E explico por quais motivos devemos tomar a vacina: porque é segura, uma vez que passa por inúmeros testes científicos e rigorosas certificações; porque é questão de preservação da própria saúde e da vida; porque é necessária para cortar a difusão do vírus e para preservar a saúde e a vida das demais pessoas.
Por fim, considero que é questão de solidariedade e responsabilidade social, e até de respeito e justiça, uma vez que nossa decisão de tomar a vacina pode beneficiar os outros; e a decisão de não tomar a vacina pode ser fator de risco para outras pessoas e para a saúde pública.
Domingues: A Congregação para Doutrina da Fé, no Vaticano, confirmou recentemente o ensinamento da Igreja sobre vacinas para a COVID-19. Considerou legítima a sua utilização, dentro de certas condições, pois em alguns casos as vacinas usam células reproduzidas em laboratório…
A polêmica em torno do eventual uso de material retirado de embriões humanos abortados no processo de produção da vacina já foi resolvida pela palavra clara e oficial da Congregação para a Doutrina da Fé: a existência de um impedimento moral para se tomar a vacina, mesmo se essa hipótese fosse confirmada, fica descartada.
Além do mais, essa hipótese não diz respeito a todos os processos de produção da vacina e, portanto, não deve ser usada de maneira generalizada como argumento para rejeitar a tomada da vacina.
Domingues: A Pontifícia Academia para a Vida também defendeu as vacinas em um documento recente. E o Papa insiste que os mais vulneráveis devem ser os primeiros a receber. Como o senhor associa esses pedidos à ética cristã e à prática da Doutrina Social?
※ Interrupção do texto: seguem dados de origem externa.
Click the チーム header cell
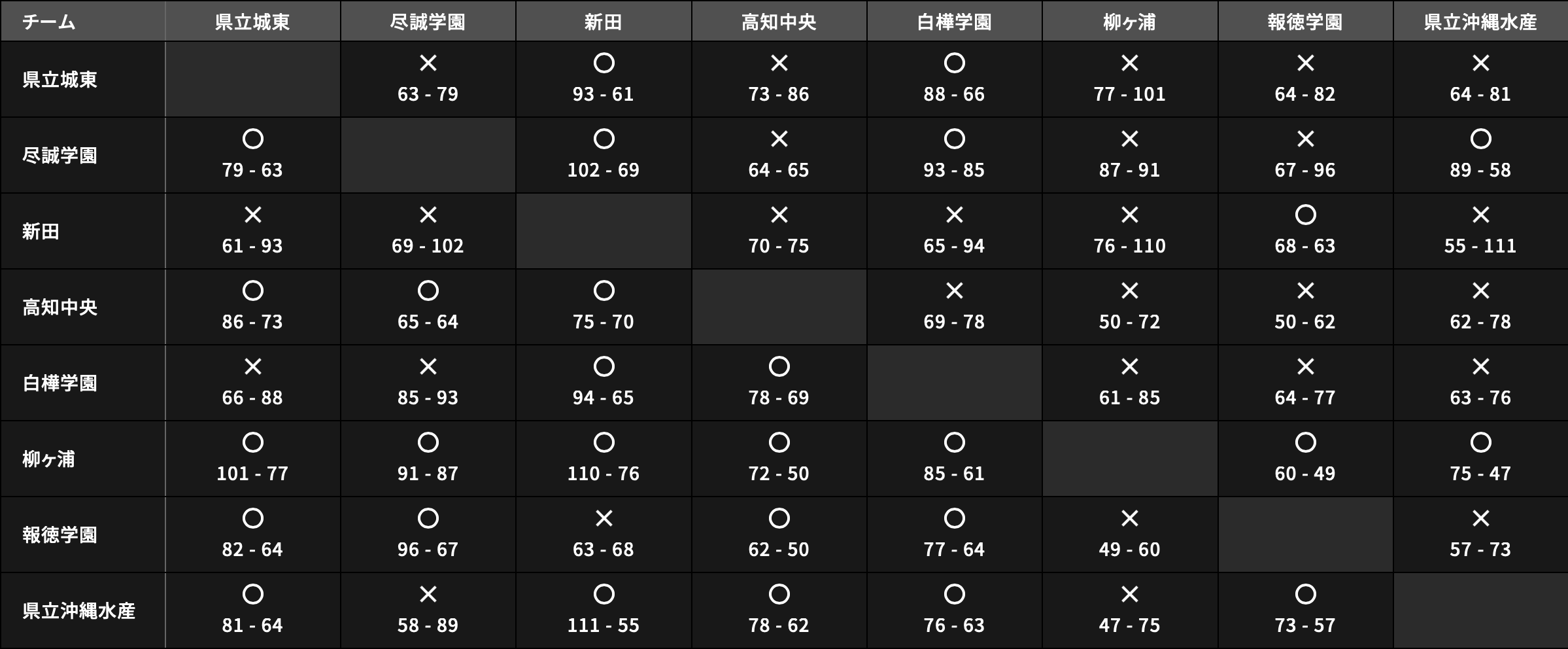 click(49, 22)
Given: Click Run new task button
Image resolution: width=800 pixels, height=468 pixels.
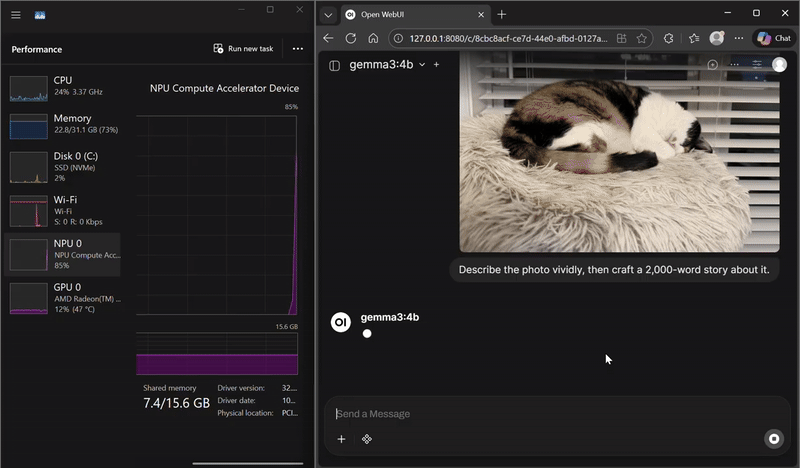Looking at the screenshot, I should [243, 48].
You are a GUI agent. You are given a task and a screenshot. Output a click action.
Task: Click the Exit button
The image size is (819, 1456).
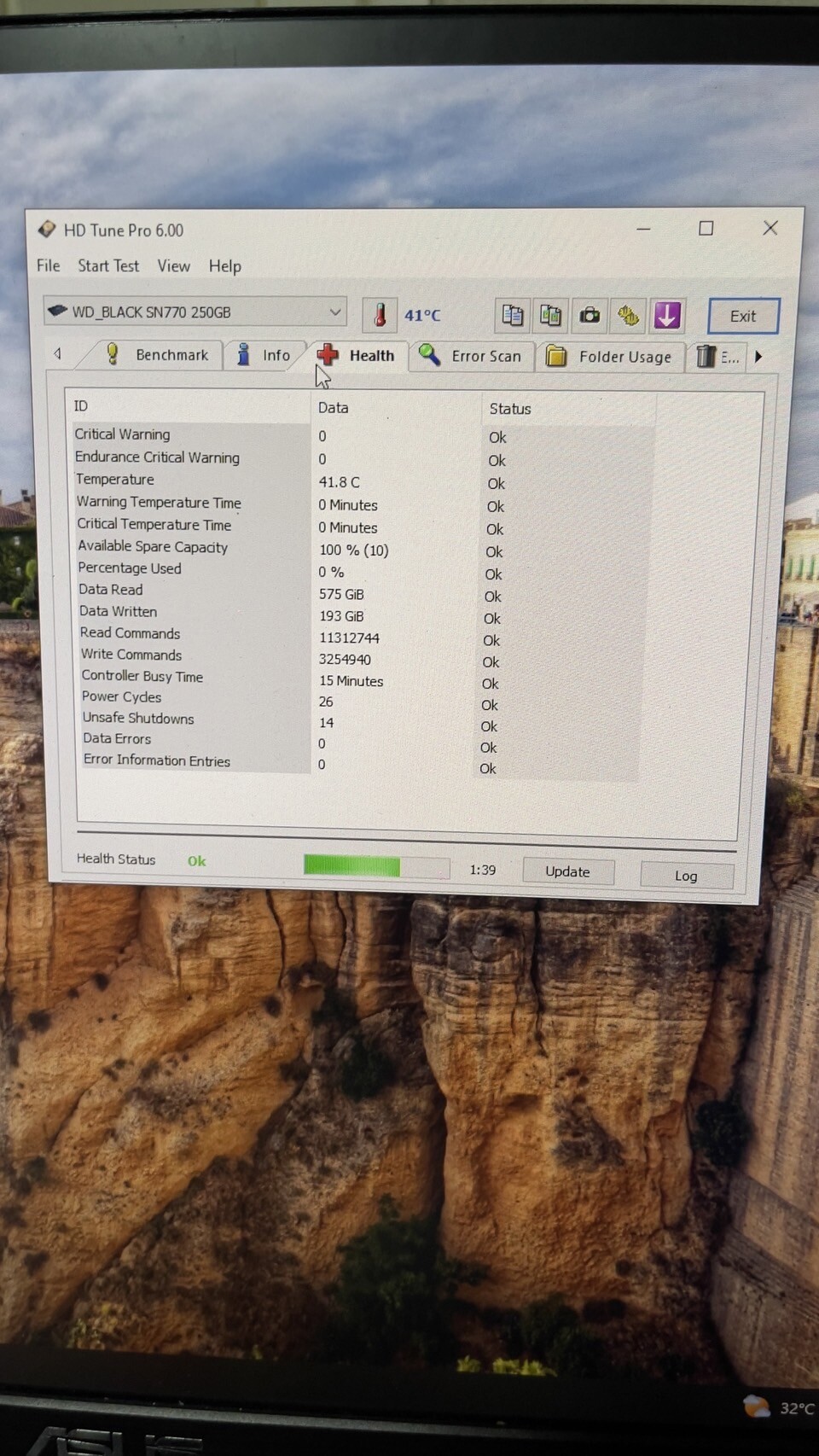[x=742, y=316]
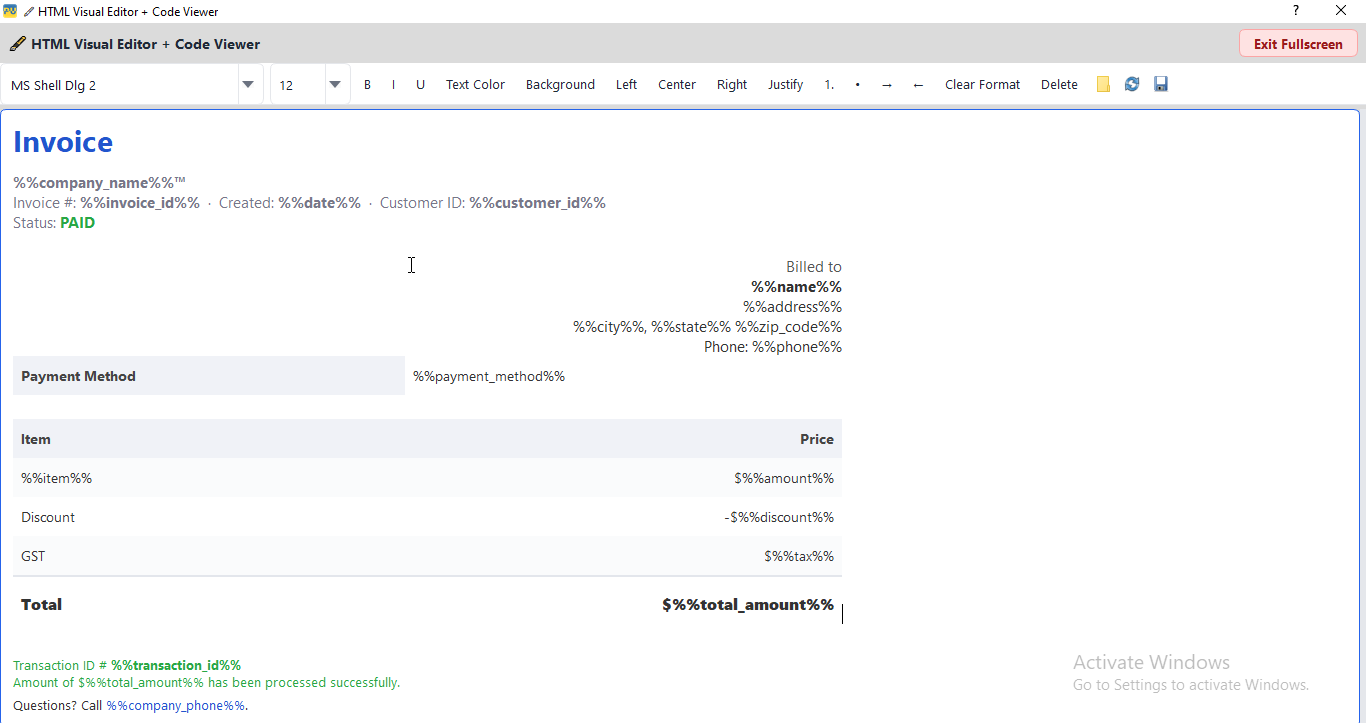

Scherer: O Papa Francisco, tomando a vacina, está dando o exemplo, que deveria ser imitado por todos. Por outro lado, ele recomendou explicitamente a todos que tomem a vacina por ser isso um dever moral e de responsabilidade pública. Sem meias palavras, ele orientou que todos “devem” tomar a vacina. E vem insistindo há meses que ninguém deveria ficar excluído da vacina.
Na arquidiocese de São Paulo, estamos nos dispondo a colaborar com os serviços públicos de saúde, no que for necessário e possível, para que a vacinação chegue também aos locais das periferias urbanas e aos grupos mais vulneráveis. Por enquanto, ainda houve pouca solicitação nesse sentido [em janeiro de 2021].
Portanto, que os povos e grupos sociais mais pobres e vulneráveis tenham a mesma oportunidade de tomar a vacina que os demais. Antes, que esses recebam atenção prioritária na aplicação das vacinas.